Problem requirements: All lines holding the word "height" should be located in the records and copied.

Start of Listed entries

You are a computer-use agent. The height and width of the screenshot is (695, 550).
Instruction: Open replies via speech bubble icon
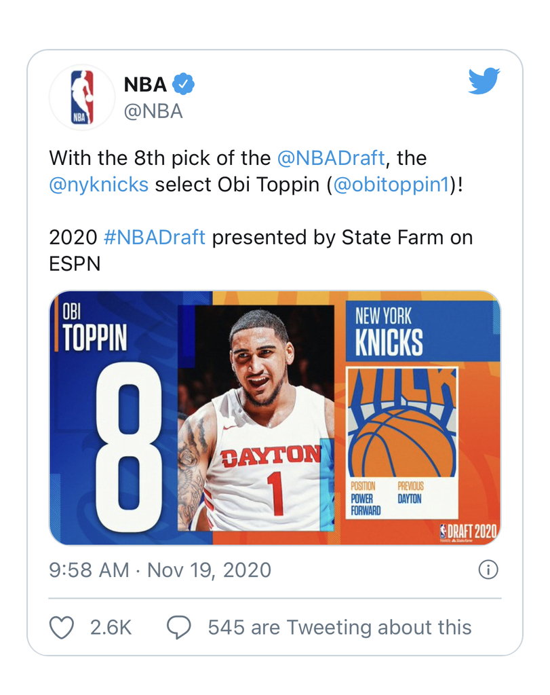pyautogui.click(x=179, y=628)
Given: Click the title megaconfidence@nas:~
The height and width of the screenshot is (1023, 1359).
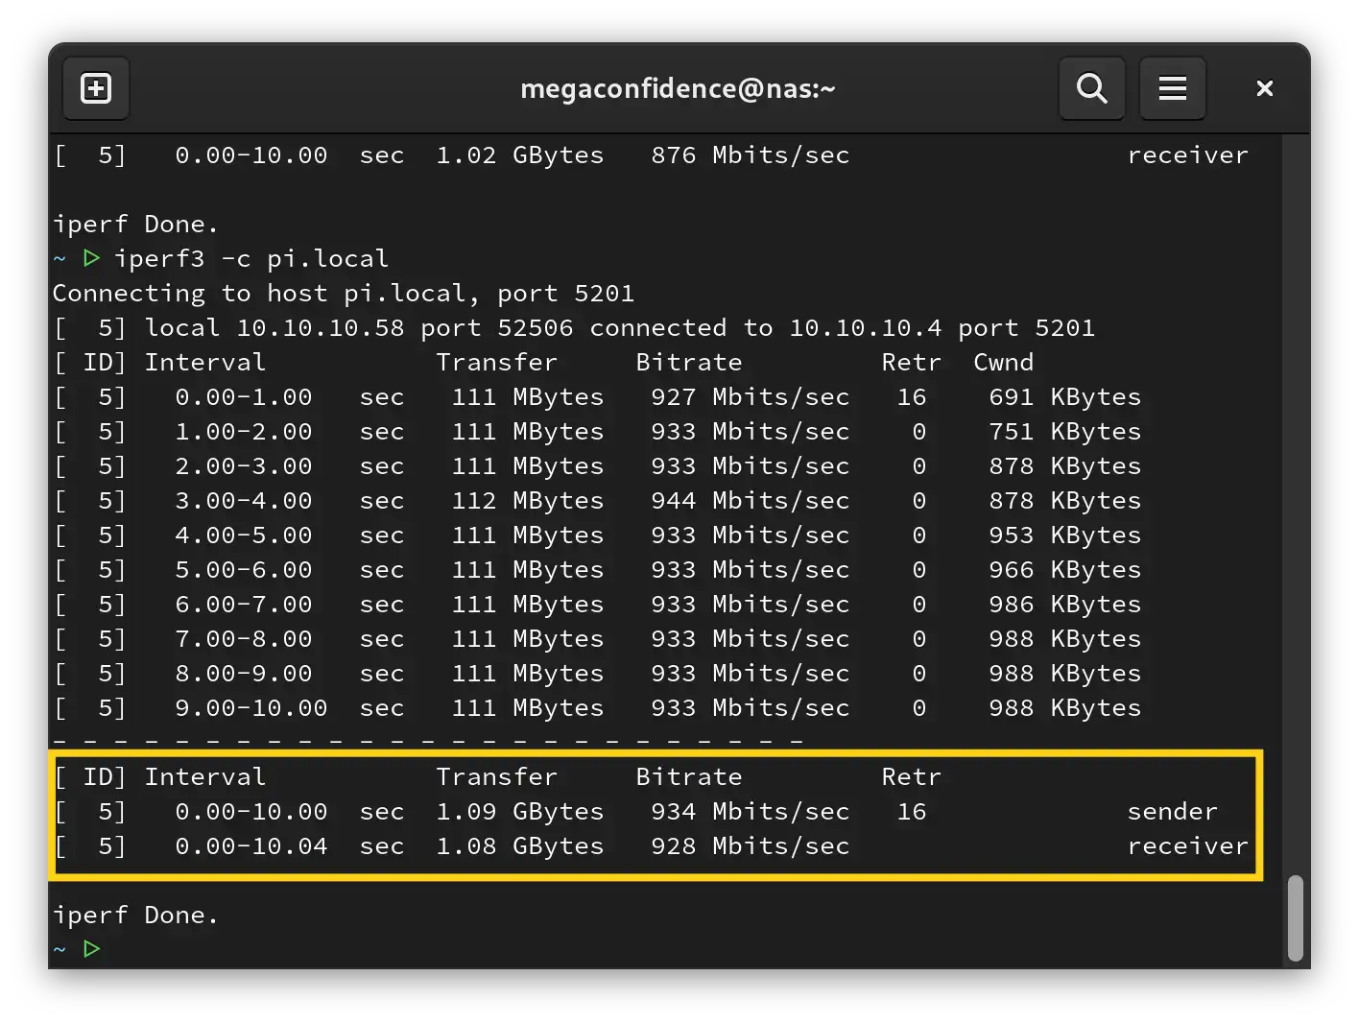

End of Listed entries

Solution:
You are a computer-use agent. The height and width of the screenshot is (695, 550).
The height and width of the screenshot is (1023, 1359).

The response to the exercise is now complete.